With his comments, Bernanke again waded into an area of economic policy over which he has no official responsibility but has become more vocal this year. He avoided endorsing specific tax or spending policies, and his speech did not explicitly address the major fiscal policy debate of the moment: whether to extend all or part of George W. Bush's tax cuts, scheduled to expire at the end of the year.
He did, however, say that "economic conditions provide little scope for reducing deficits significantly further over the next year or two" and that "premature fiscal tightening could put the recovery at risk" which implies that the tax cuts should not be allowed to expire in 2010.
Bernanke has aimed to use the weight of his words to try to give more momentum to efforts to reduce the budget deficit in the medium to long term, and said it is "crucially important" that fiscal policy be put on a more sustainable path.
"An improving economy should reduce near-term deficits, but our public finances are nevertheless on an unsustainable path in the longer term," Bernanke told the Rhode Island Public Expenditure Council in a speech. "We should not underestimate these fiscal challenges; failing to respond to them would endanger our economic future."
And indeed, taking action now to reduce deficits a few years down the road could help the economy now, he argued, by increasing public confidence and helping keep interest rates low.
Bernanke said Congress should seriously consider "fiscal rules" that could make it easier to rein in the deficit over time, such as a stronger version of "paygo" pay-as-you-go rules now in place.
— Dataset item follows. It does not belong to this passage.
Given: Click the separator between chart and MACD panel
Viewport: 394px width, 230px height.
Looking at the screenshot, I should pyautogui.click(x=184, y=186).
He noted that nations ranging from Sweden to Canada to Chile have had success reining in deficits through rules that aim to limit the options of future budget-writers.
"Although not all countries with fiscal rules have achieved lower deficits and debt, the weight of the evidence suggests that well-designed rules can help promote improved fiscal performance," he said.
Earlier Monday, Bernanke told a group of college students in a town hall meeting that additional purchases of bonds by the Fed, an action the central bank will consider at its next policy meeting, could benefit the economy.
"I do think that additional purchases - although we don't have precise numbers for how big the effects are - I think they have the ability to ease financial conditions," Bernanke said at the event. Several of Bernanke's Fed colleagues have shown an inclination toward such steps in recent days.